Provide again, from the entries below, every line from the one containing "This screenshot has width=983, height=737." through the one containing "You are a GUI", exactly as written, and no other line.

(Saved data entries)
□ □ □ □ □ □ □

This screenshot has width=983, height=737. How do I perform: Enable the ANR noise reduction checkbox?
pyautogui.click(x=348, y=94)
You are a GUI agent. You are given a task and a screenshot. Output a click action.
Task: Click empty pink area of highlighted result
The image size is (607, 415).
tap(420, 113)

□ □ □ □ □ □ □

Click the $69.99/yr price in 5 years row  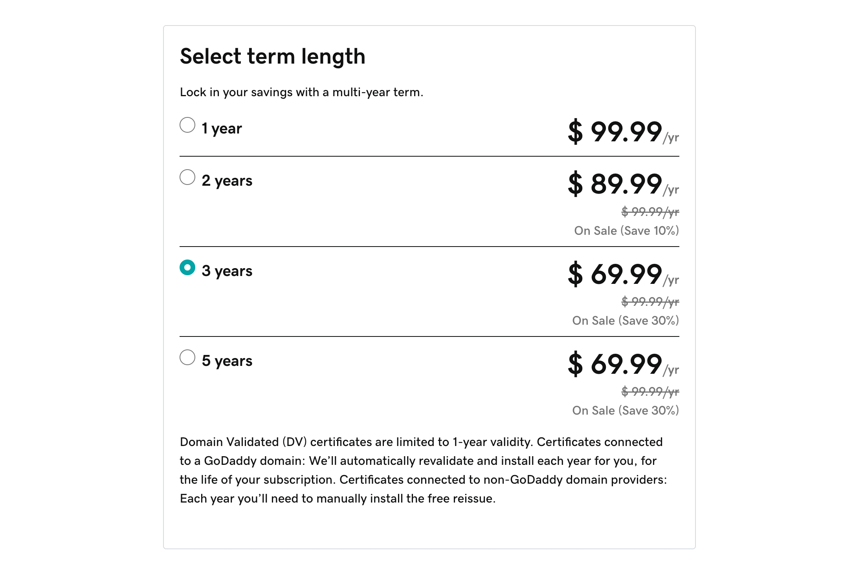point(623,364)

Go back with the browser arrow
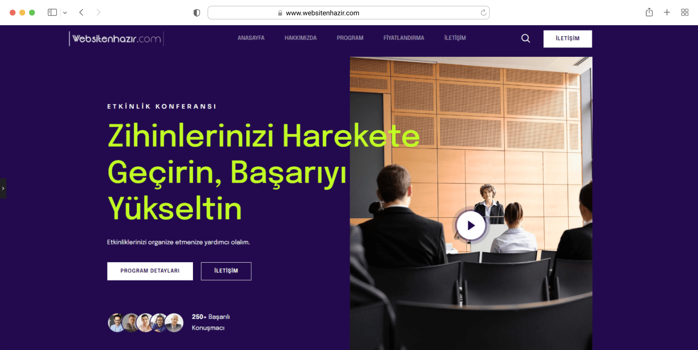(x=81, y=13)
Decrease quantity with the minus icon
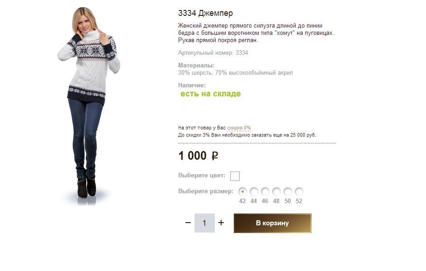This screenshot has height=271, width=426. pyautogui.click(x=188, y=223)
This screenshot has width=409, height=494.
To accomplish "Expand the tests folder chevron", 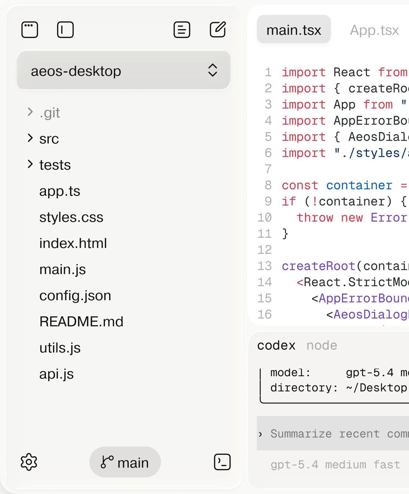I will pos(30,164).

□ □ □ □ □ □ □

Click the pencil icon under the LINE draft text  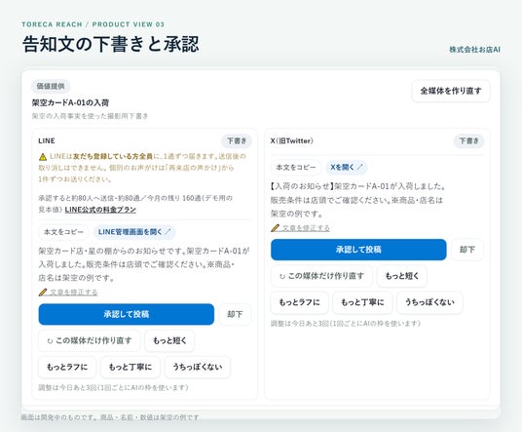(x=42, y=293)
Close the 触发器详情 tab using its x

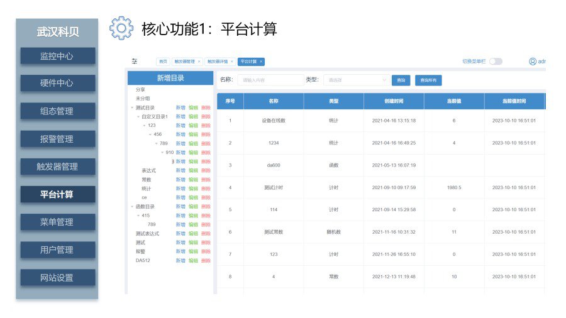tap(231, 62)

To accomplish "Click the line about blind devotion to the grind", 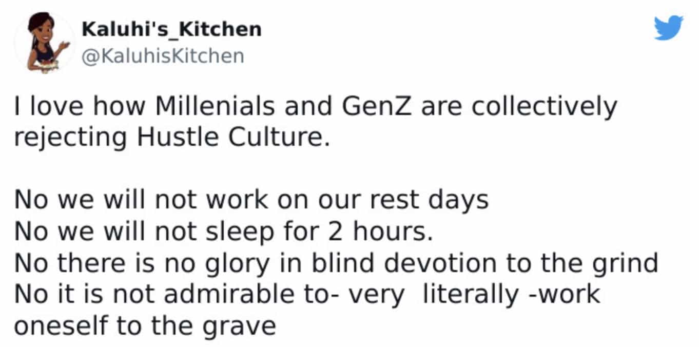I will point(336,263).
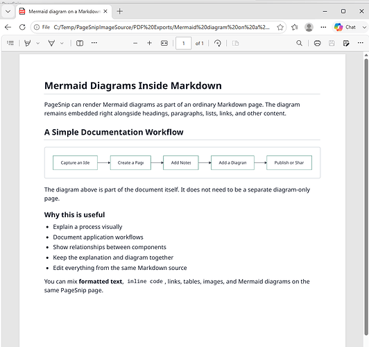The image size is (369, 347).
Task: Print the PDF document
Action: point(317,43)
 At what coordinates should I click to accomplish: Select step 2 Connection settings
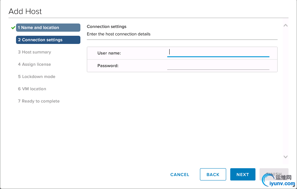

□ □ □ □ □ □ □

_RESPONSE TO THIS EXERCISE_
This screenshot has width=983, height=737. How do I perform: Enable the ANR noise reduction checkbox?
pyautogui.click(x=348, y=94)
You are a GUI agent. You are given a task and a screenshot. Output a click action.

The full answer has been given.